## BEGIN
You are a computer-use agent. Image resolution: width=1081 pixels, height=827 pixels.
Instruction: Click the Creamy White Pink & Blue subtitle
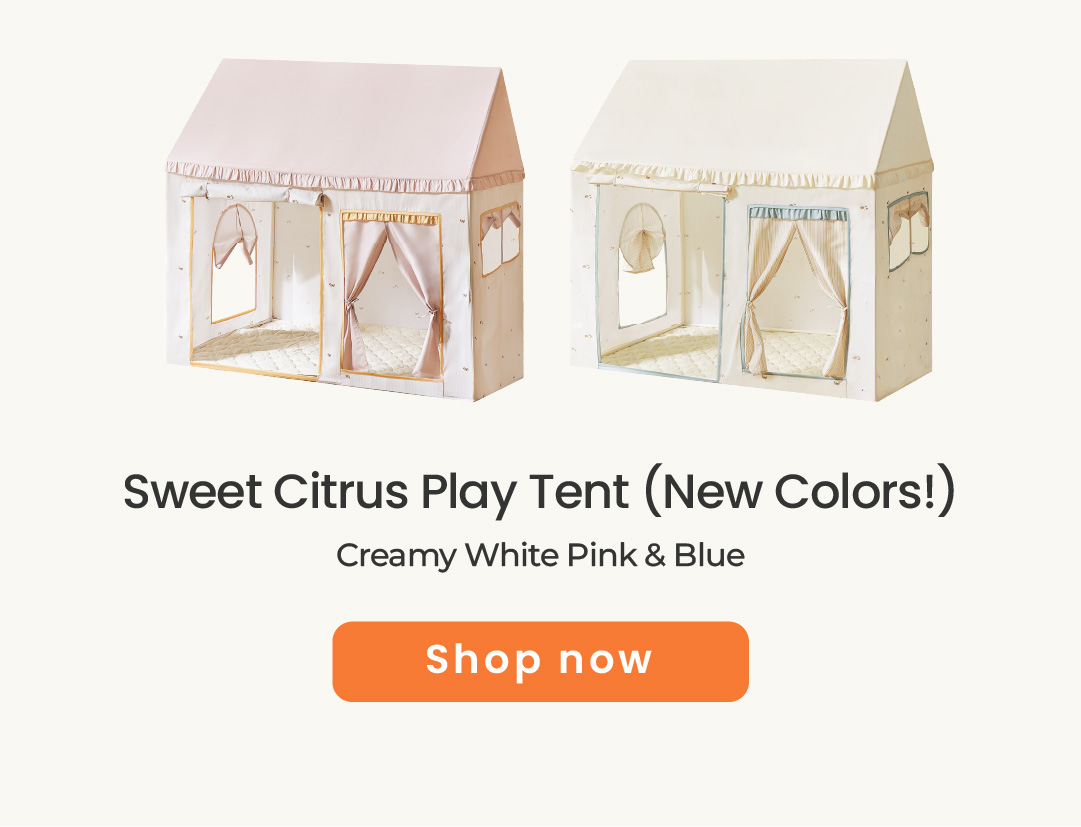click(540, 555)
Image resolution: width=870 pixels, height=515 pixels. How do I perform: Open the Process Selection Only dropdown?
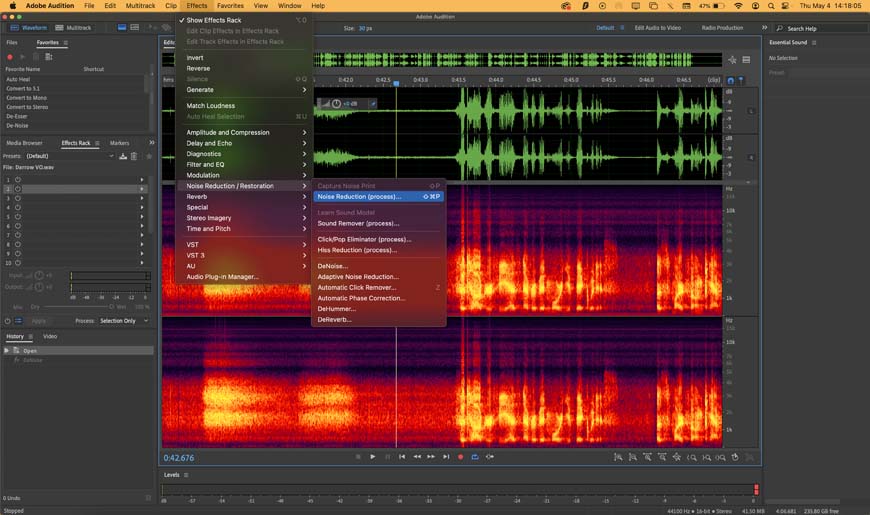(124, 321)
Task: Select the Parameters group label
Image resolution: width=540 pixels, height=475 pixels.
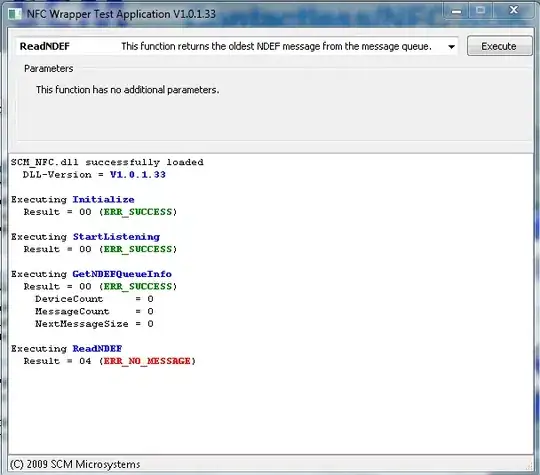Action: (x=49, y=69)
## END
Put the records above into a Markdown table with the columns Num and Content. Give each non-blank line its own row, number the rows in order, and leave the pictures out.

Reply to the task
| Num | Content |
|---|---|
| 1 | You are a computer-use agent. Image resolution: width=1081 pixels, height=827 pixels. |
| 2 | Instruction: Click the Creamy White Pink & Blue subtitle |
| 3 | click(540, 555) |
| 4 | Image resolution: width=870 pixels, height=515 pixels. How do I perform: Open the Process Selection Only dropdown? |
| 5 | (124, 321) |
| 6 | Task: Select the Parameters group label |
| 7 | Image resolution: width=540 pixels, height=475 pixels. |
| 8 | Action: (x=49, y=69) |